Work instructions =
Return, from the material below, each line in which "text" occurs.

==*==

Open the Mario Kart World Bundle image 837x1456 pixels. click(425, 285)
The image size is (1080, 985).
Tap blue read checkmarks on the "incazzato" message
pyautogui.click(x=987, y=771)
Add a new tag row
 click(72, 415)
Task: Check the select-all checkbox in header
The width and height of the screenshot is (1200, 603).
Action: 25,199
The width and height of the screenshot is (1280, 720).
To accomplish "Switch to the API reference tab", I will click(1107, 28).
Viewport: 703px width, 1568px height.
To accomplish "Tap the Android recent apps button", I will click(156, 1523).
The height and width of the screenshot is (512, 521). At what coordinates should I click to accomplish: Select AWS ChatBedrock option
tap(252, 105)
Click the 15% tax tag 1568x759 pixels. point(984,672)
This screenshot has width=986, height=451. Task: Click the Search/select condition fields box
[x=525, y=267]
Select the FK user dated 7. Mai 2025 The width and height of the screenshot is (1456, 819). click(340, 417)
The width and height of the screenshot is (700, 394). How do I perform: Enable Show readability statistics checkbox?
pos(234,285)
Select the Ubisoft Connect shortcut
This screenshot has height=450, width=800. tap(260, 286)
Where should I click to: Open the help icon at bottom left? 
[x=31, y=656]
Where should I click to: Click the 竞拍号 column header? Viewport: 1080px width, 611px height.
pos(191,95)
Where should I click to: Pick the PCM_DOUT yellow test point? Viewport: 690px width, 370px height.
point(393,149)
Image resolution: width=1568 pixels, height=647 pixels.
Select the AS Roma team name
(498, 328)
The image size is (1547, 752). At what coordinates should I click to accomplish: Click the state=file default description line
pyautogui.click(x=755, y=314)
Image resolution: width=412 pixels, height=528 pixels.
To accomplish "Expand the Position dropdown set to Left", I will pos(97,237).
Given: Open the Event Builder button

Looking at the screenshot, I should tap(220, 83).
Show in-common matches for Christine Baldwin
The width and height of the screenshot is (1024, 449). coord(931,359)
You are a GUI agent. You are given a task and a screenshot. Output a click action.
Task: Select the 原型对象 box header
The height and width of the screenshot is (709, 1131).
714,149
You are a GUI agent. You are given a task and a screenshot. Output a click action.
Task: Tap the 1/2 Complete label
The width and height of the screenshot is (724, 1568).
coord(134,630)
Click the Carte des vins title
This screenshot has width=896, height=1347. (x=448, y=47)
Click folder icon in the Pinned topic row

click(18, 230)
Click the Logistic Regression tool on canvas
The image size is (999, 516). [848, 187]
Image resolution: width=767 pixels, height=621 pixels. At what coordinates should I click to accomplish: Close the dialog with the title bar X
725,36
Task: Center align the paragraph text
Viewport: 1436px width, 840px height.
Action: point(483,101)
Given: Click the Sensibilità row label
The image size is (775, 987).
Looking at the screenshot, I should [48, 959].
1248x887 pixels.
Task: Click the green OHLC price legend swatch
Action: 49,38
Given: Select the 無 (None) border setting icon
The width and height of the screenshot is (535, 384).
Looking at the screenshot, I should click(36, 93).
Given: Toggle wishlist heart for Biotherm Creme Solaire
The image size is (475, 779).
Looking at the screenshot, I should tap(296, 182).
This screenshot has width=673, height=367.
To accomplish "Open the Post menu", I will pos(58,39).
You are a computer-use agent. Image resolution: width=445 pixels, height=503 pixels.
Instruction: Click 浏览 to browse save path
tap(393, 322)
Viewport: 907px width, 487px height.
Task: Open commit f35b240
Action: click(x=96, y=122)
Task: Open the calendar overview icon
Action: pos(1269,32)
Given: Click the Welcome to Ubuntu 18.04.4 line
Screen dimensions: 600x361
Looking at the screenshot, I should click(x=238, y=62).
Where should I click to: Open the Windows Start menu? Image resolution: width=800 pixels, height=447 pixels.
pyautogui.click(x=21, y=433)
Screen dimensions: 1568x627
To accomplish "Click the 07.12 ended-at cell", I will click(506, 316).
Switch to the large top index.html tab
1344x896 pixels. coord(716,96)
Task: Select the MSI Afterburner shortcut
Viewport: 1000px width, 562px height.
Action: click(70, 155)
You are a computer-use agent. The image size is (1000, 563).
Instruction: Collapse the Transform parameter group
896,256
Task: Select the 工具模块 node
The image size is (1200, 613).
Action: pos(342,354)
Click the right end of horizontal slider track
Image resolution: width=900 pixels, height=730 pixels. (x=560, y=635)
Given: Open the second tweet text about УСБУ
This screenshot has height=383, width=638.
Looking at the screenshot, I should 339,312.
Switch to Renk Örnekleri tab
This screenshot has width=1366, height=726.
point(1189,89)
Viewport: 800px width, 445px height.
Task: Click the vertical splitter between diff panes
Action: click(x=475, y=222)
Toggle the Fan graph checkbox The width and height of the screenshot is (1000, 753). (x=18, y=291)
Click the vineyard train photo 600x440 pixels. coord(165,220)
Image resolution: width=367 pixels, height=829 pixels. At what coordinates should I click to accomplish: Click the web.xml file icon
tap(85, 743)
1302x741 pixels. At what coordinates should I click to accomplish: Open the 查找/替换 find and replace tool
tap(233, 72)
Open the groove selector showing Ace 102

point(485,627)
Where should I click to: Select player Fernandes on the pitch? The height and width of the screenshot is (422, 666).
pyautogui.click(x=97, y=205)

==*==

Solution to this task =
Task: Center align the paragraph text
Given: Open the second tweet text about УСБУ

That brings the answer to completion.